- _PASSAGE_:
[START]
As is often stated, the cost of college these days is a trade-off. It's a matter of enduring steep financial pain in the short term so as to reap larger rewards, in the form of higher income, later. But I appreciate more than ever that it's not just about the money. A B.A. or B.S. degree is a form of bulleltproof vest. It also allows one to avoid certain kinds of lifetime pain--the body and soul-grinding forms.

College tuition is the price you pay not to go to work every morning in a crowded white panel van. It's the price you pay not to have callouses on your palms. It's the price you pay not to pee in  a can during the day. It's the price you pay not to come home filthy sometime after 8 p.m. every night.

It's the price you pay to stay off my roof.

So the next time it rains and my ceiling doesn't leak, I'm going to sing the praises of these most worthy of men. Those roofers, working class heroes who climb up and down the steep hot slopes most of us will never know. - V.W.
[END]
- _DATA EXCERPT_:
[START]
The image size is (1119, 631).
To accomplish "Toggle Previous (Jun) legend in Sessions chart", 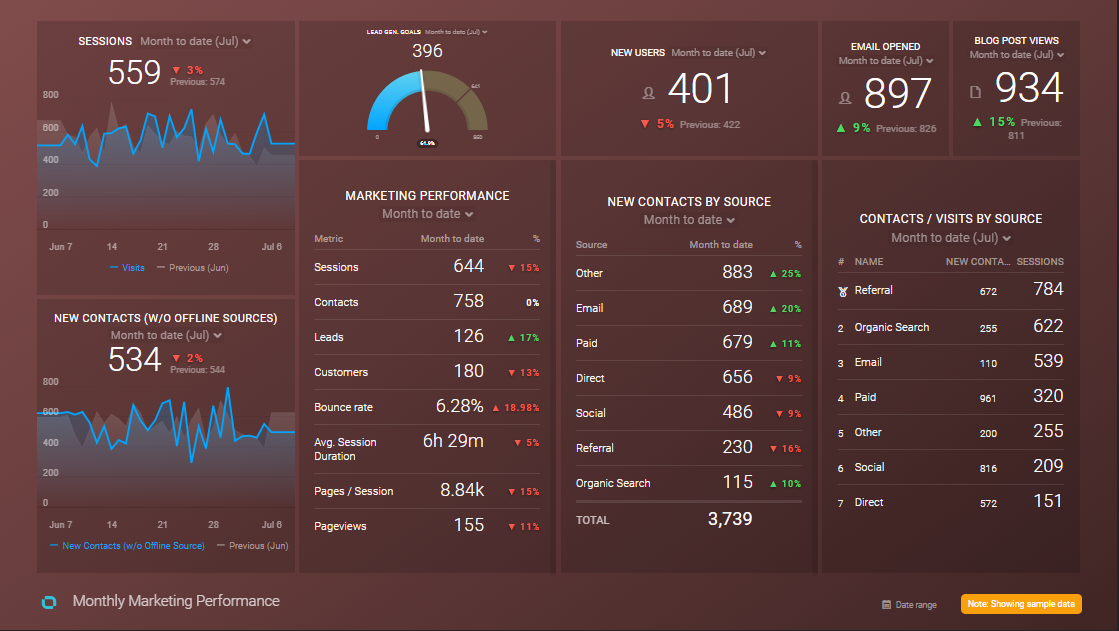I will (x=195, y=267).
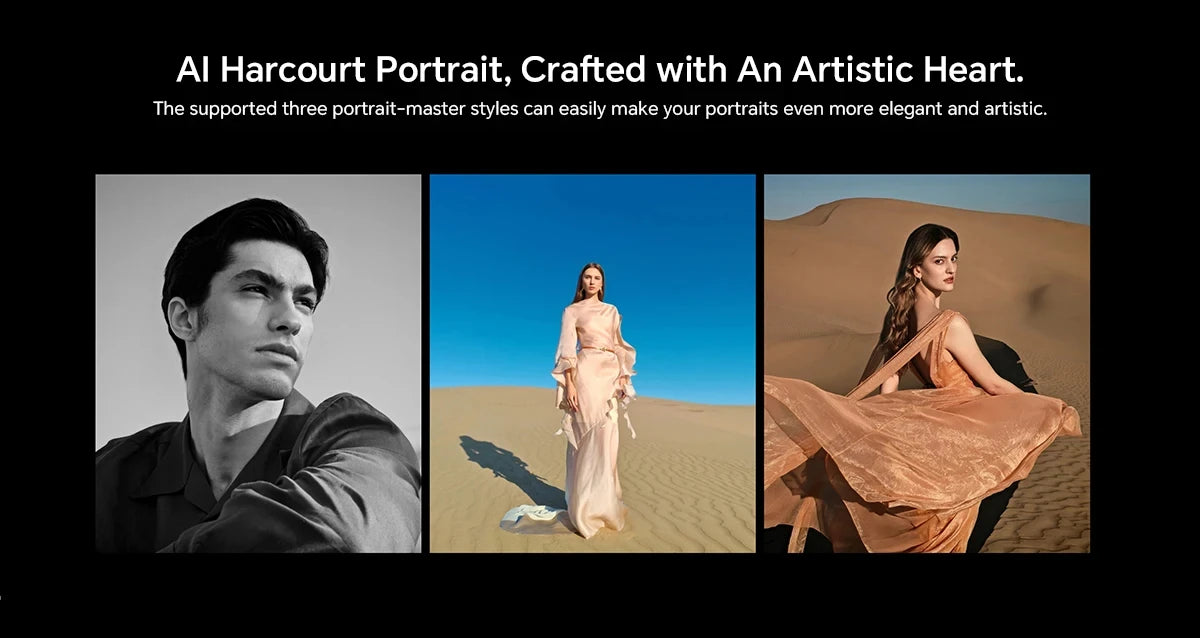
[END]
- _TASK REQUIREMENTS_:
• 1. Set down everything in the passage on college tuition from "As is often" down to "off my roof.", without changing a word.
• 2. According to the passage on college tuition, why is the cost of college a trade-off? Explain in one to three sentences.

- _OUTPUTS BY TASK_:
• 1.
As is often stated, the cost of college these days is a trade-off. It's a matter of enduring steep financial pain in the short term so as to reap larger rewards, in the form of higher income, later. But I appreciate more than ever that it's not just about the money. A B.A. or B.S. degree is a form of bulleltproof vest. It also allows one to avoid certain kinds of lifetime pain--the body and soul-grinding forms.

College tuition is the price you pay not to go to work every morning in a crowded white panel van. It's the price you pay not to have callouses on your palms. It's the price you pay not to pee in  a can during the day. It's the price you pay not to come home filthy sometime after 8 p.m. every night.

It's the price you pay to stay off my roof.

• 2. Paying for college means enduring steep financial pain in the short term. In return, one gains larger rewards later in the form of higher income.